僕は生保会社に対して別に興味も志向もなかったのだが、成り行きで何度か会社訪問して話を聞いているうちに(そして、他企業の試験を受けられないように何度か拘束された後)、気がついたら内定が出ていた。
その後、P生命側の拘束をかいくぐって今働いている放送局の試験を受けて合格した。それで、P生命に断りに行こうとしたら、みんなに止められた。
行かずに電話で済ませるほうが良い。理由も説明しないほうが良い。お互い気の悪いものだし。
コーヒーぶっかけられるぞ。その後で「洗濯代や!」って千円札投げつけられた奴もいるらしい。
「君のために1人、我社に就職できなかった人が出たことについてどう責任取るのか」などと責められるぞ。
等々。でも、まあ、行くのが礼儀だろうというシンプルな判断に基づいて、僕は話をしに行った。
なんや、公務員か? 公認会計士か?
などと言われた。恐る恐る、「放送局です」と返したら、
そうか、残念や
と言ってくれた。少しも咎められなかった。
その時に僕は、もしも将来生命保険に入るようなことがあるなら、このP生命の保険にしようと決めた。
そして、放送局に入社すると、そこにはP生命の辣腕セールス・レディとして名の通っていたKさんが待っていた。
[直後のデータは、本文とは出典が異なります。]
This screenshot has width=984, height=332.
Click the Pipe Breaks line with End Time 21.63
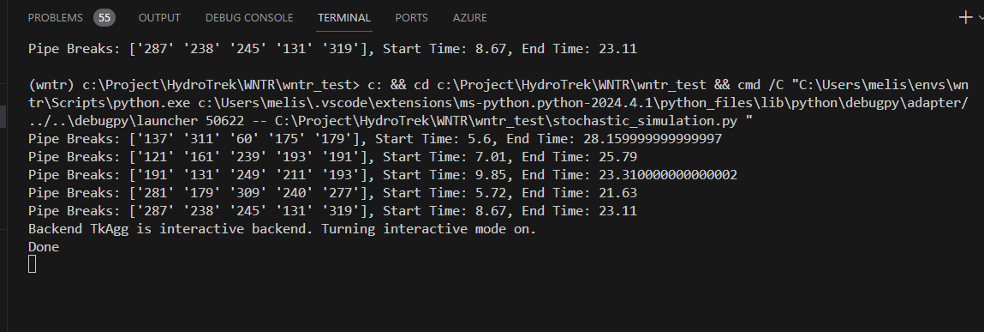332,193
みんな「Kさん」ではなく「Kのおばちゃん」と呼んでいた。
新入社員全員がKさんから執拗な勧誘を受けた。しかし僕は、生保なんて結婚してからで良いし、もしも結婚しないのであれば一生入らなくても良いと思っていて、Kのおばちゃんのしつこい勧めをいつもテキトーにかわしていた。
そして、入社して丸2年が経ち、僕は東京支社に転勤になった。そしたら間もなくKのおばちゃんが東京まで追っかけて勧誘に来た。恐らく旅費は自腹である。
それで僕は、
おばちゃん、参ったわ。入るわ。
と言って、P社の生保に加入した。その後もKのおばちゃんは何度か東京に現れ、僕はその都度グレードアップや切り替えをした。
しかし、いつしかKのおばちゃんも引退し、僕が東京から11年ぶりに本社に戻った時には、もうP生命のセールス担当者が誰なのかさえ分からない状態で、放ったらかしになった。
そして本社に10年いて、再び東京に単身赴任になった時に現れたのが、東京でP生命の外交員になったばかりのYさんで、この人が足しげく通ってくれて、放ったらかしになっていた僕の契約を見直し、組み替えのアドバイスをくれた。
僕はそのことに感謝して、契約をP生命の東京の支店に切り替えた。
そして、東京に2年いて、また僕は大阪に戻った。その後、Yさんもまた何度か大阪まで追っかけてきた。恐らくこの人も旅費は自腹で。後から聞いたら、彼女にとって僕が最初の客だったらしい。
「最初の客」なんて言うとまるで娼婦と客の関係みたいだけど、僕にはなんかこの表現が非常にしっくり来るように思える。恐らく彼女にとってもそうなのではないかな、と思う。だから、彼女にとっても思い入れも一入で、徹底的に面倒を見てくれた。
Yさんもまた僕より年上の女性である。そして、もう何年かで定年になるという。僕はそれまでは何があってもYさんとの契約は維持してあげたいと思っている。
今日、Q生命のセールス・レディであるAさんから勧誘を受けて、こんな話をした。
久しぶりにこんな話を思い出したのは、Aさんもまた一途で粘り強い営業担当者だと思ったからである。